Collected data
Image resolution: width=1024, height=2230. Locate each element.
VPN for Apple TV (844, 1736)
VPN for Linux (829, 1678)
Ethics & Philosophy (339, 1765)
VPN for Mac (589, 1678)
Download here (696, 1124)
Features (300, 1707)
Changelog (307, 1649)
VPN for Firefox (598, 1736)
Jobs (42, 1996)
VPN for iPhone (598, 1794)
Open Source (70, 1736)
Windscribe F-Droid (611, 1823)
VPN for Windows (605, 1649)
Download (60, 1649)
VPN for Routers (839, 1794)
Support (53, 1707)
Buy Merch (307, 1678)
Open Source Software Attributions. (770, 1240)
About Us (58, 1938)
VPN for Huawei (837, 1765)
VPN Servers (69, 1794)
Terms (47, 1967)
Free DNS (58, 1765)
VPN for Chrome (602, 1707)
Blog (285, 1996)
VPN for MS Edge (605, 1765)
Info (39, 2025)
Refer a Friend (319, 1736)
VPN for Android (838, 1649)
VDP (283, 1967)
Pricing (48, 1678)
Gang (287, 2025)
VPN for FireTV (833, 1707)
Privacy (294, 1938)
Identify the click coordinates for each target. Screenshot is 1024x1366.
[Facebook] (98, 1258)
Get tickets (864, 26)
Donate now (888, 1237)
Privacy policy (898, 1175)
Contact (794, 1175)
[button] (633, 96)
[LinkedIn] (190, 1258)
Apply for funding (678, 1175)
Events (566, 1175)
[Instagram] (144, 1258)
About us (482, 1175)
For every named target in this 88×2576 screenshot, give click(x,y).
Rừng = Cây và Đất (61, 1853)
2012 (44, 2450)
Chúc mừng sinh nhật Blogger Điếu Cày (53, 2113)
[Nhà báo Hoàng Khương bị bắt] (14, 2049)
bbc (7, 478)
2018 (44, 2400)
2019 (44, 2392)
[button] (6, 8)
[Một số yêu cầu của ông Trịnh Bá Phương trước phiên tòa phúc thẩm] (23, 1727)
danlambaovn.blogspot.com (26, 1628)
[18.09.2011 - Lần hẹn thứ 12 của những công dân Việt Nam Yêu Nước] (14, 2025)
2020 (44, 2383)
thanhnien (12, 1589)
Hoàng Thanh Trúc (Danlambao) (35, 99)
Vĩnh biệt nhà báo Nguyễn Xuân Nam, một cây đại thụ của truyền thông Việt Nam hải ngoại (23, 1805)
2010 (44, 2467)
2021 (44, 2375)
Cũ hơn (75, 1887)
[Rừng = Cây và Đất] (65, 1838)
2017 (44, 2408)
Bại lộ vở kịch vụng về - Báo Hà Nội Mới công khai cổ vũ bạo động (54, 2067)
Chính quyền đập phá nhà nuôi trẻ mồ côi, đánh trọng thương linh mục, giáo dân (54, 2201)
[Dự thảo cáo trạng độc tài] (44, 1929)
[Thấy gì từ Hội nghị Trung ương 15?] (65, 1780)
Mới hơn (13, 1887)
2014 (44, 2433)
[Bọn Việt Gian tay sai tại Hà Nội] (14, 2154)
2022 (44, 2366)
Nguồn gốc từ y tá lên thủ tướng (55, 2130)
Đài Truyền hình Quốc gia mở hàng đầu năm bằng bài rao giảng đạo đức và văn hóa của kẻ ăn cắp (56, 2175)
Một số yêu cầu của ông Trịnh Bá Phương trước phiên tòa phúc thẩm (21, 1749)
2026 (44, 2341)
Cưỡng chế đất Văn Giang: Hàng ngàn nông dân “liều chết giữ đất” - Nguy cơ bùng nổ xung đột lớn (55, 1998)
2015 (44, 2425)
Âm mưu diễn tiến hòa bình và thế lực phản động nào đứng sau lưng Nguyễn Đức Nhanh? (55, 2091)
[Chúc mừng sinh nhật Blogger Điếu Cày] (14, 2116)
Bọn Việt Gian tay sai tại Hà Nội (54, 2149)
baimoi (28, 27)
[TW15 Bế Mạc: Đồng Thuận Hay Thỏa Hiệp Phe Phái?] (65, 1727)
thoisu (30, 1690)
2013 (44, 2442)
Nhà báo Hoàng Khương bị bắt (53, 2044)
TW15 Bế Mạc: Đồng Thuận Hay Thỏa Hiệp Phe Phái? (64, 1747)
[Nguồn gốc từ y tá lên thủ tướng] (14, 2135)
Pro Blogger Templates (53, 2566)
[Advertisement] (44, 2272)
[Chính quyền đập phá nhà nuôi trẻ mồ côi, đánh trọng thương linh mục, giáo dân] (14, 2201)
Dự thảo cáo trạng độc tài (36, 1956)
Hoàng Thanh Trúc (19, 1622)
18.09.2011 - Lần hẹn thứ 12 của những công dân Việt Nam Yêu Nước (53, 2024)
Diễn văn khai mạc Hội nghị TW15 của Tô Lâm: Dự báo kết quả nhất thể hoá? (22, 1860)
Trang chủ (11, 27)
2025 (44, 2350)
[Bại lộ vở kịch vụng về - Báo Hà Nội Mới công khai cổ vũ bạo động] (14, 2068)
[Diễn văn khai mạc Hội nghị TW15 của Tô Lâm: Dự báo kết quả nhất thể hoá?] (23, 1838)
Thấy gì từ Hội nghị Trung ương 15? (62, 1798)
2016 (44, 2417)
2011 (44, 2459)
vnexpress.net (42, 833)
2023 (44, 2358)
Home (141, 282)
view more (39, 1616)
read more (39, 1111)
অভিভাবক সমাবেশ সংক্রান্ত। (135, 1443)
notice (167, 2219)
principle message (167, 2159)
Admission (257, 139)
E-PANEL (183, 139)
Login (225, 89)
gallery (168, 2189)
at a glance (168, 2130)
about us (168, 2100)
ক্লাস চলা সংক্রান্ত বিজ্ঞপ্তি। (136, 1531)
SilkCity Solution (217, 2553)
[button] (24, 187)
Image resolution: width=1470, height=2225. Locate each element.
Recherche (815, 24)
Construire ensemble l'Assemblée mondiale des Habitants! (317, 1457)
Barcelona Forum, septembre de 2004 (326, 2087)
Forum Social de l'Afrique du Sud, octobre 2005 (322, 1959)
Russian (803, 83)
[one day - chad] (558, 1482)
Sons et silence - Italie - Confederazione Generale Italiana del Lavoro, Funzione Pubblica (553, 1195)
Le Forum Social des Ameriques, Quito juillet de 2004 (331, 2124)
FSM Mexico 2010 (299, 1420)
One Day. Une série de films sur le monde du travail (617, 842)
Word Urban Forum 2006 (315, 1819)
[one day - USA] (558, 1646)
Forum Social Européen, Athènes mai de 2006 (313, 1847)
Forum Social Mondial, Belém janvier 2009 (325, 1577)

◆ Exercise directions ◆
What is needed is a word-for-word copy of the records.

◆ Your solution ◆
Image resolution: width=1024, height=2230. Locate each element.
VPN for Apple TV (844, 1736)
VPN for Linux (829, 1678)
Ethics & Philosophy (339, 1765)
VPN for Mac (589, 1678)
Download here (696, 1124)
Features (300, 1707)
Changelog (307, 1649)
VPN for Firefox (598, 1736)
Jobs (42, 1996)
VPN for iPhone (598, 1794)
Open Source (70, 1736)
Windscribe F-Droid (611, 1823)
VPN for Windows (605, 1649)
Download (60, 1649)
VPN for Routers (839, 1794)
Support (53, 1707)
Buy Merch (307, 1678)
Open Source Software Attributions. (770, 1240)
About Us (58, 1938)
VPN for Huawei (837, 1765)
VPN Servers (69, 1794)
Terms (47, 1967)
Free DNS (58, 1765)
VPN for Chrome (602, 1707)
Blog (285, 1996)
VPN for MS Edge (605, 1765)
Info (39, 2025)
Refer a Friend (319, 1736)
VPN for Android (838, 1649)
VDP (283, 1967)
Pricing (48, 1678)
Gang (287, 2025)
VPN for FireTV (833, 1707)
Privacy (294, 1938)
Identify the click coordinates for each target. Screenshot is 1024x1366.
[Facebook] (98, 1258)
Get tickets (864, 26)
Donate now (888, 1237)
Privacy policy (898, 1175)
Contact (794, 1175)
[button] (633, 96)
[LinkedIn] (190, 1258)
Apply for funding (678, 1175)
Events (566, 1175)
[Instagram] (144, 1258)
About us (482, 1175)
For every named target in this 88×2576 screenshot, give click(x,y).
Rừng = Cây và Đất (61, 1853)
2012 (44, 2450)
Chúc mừng sinh nhật Blogger Điếu Cày (53, 2113)
[Nhà báo Hoàng Khương bị bắt] (14, 2049)
bbc (7, 478)
2018 (44, 2400)
2019 (44, 2392)
[button] (6, 8)
[Một số yêu cầu của ông Trịnh Bá Phương trước phiên tòa phúc thẩm] (23, 1727)
danlambaovn.blogspot.com (26, 1628)
[18.09.2011 - Lần hẹn thứ 12 của những công dân Việt Nam Yêu Nước] (14, 2025)
2020 (44, 2383)
thanhnien (12, 1589)
Hoàng Thanh Trúc (Danlambao) (35, 99)
Vĩnh biệt nhà báo Nguyễn Xuân Nam, một cây đại thụ của truyền thông Việt Nam hải ngoại (23, 1805)
2010 (44, 2467)
2021 (44, 2375)
Cũ hơn (75, 1887)
[Rừng = Cây và Đất] (65, 1838)
2017 (44, 2408)
Bại lộ vở kịch vụng về - Báo Hà Nội Mới công khai cổ vũ bạo động (54, 2067)
Chính quyền đập phá nhà nuôi trẻ mồ côi, đánh trọng thương linh mục, giáo dân (54, 2201)
[Dự thảo cáo trạng độc tài] (44, 1929)
[Thấy gì từ Hội nghị Trung ương 15?] (65, 1780)
Mới hơn (13, 1887)
2014 (44, 2433)
[Bọn Việt Gian tay sai tại Hà Nội] (14, 2154)
2022 (44, 2366)
Nguồn gốc từ y tá lên thủ tướng (55, 2130)
Đài Truyền hình Quốc gia mở hàng đầu năm bằng bài rao giảng đạo đức và văn hóa của kẻ ăn cắp (56, 2175)
Một số yêu cầu của ông Trịnh Bá Phương trước phiên tòa phúc thẩm (21, 1749)
2026 (44, 2341)
Cưỡng chế đất Văn Giang: Hàng ngàn nông dân “liều chết giữ đất” - Nguy cơ bùng nổ xung đột lớn (55, 1998)
2015 (44, 2425)
Âm mưu diễn tiến hòa bình và thế lực phản động nào đứng sau lưng Nguyễn Đức Nhanh? (55, 2091)
[Chúc mừng sinh nhật Blogger Điếu Cày] (14, 2116)
Bọn Việt Gian tay sai tại Hà Nội (54, 2149)
baimoi (28, 27)
[TW15 Bế Mạc: Đồng Thuận Hay Thỏa Hiệp Phe Phái?] (65, 1727)
thoisu (30, 1690)
2013 (44, 2442)
Nhà báo Hoàng Khương bị bắt (53, 2044)
TW15 Bế Mạc: Đồng Thuận Hay Thỏa Hiệp Phe Phái? (64, 1747)
[Nguồn gốc từ y tá lên thủ tướng] (14, 2135)
Pro Blogger Templates (53, 2566)
[Advertisement] (44, 2272)
[Chính quyền đập phá nhà nuôi trẻ mồ côi, đánh trọng thương linh mục, giáo dân] (14, 2201)
Dự thảo cáo trạng độc tài (36, 1956)
Hoàng Thanh Trúc (19, 1622)
18.09.2011 - Lần hẹn thứ 12 của những công dân Việt Nam Yêu Nước (53, 2024)
Diễn văn khai mạc Hội nghị TW15 của Tô Lâm: Dự báo kết quả nhất thể hoá? (22, 1860)
Trang chủ (11, 27)
2025 (44, 2350)
[Bại lộ vở kịch vụng về - Báo Hà Nội Mới công khai cổ vũ bạo động] (14, 2068)
[Diễn văn khai mạc Hội nghị TW15 của Tô Lâm: Dự báo kết quả nhất thể hoá?] (23, 1838)
Thấy gì từ Hội nghị Trung ương 15? (62, 1798)
2016 (44, 2417)
2011 (44, 2459)
vnexpress.net (42, 833)
2023 (44, 2358)
Home (141, 282)
view more (39, 1616)
read more (39, 1111)
অভিভাবক সমাবেশ সংক্রান্ত। (135, 1443)
notice (167, 2219)
principle message (167, 2159)
Admission (257, 139)
E-PANEL (183, 139)
Login (225, 89)
gallery (168, 2189)
at a glance (168, 2130)
about us (168, 2100)
ক্লাস চলা সংক্রান্ত বিজ্ঞপ্তি। (136, 1531)
SilkCity Solution (217, 2553)
[button] (24, 187)
Image resolution: width=1470, height=2225. Locate each element.
Recherche (815, 24)
Construire ensemble l'Assemblée mondiale des Habitants! (317, 1457)
Barcelona Forum, septembre de 2004 (326, 2087)
Forum Social de l'Afrique du Sud, octobre 2005 (322, 1959)
Russian (803, 83)
[one day - chad] (558, 1482)
Sons et silence - Italie - Confederazione Generale Italiana del Lavoro, Funzione Pubblica (553, 1195)
Le Forum Social des Ameriques, Quito juillet de 2004 (331, 2124)
FSM Mexico 2010 (299, 1420)
One Day. Une série de films sur le monde du travail (617, 842)
Word Urban Forum 2006 (315, 1819)
[one day - USA] (558, 1646)
Forum Social Européen, Athènes mai de 2006 (313, 1847)
Forum Social Mondial, Belém janvier 2009 (325, 1577)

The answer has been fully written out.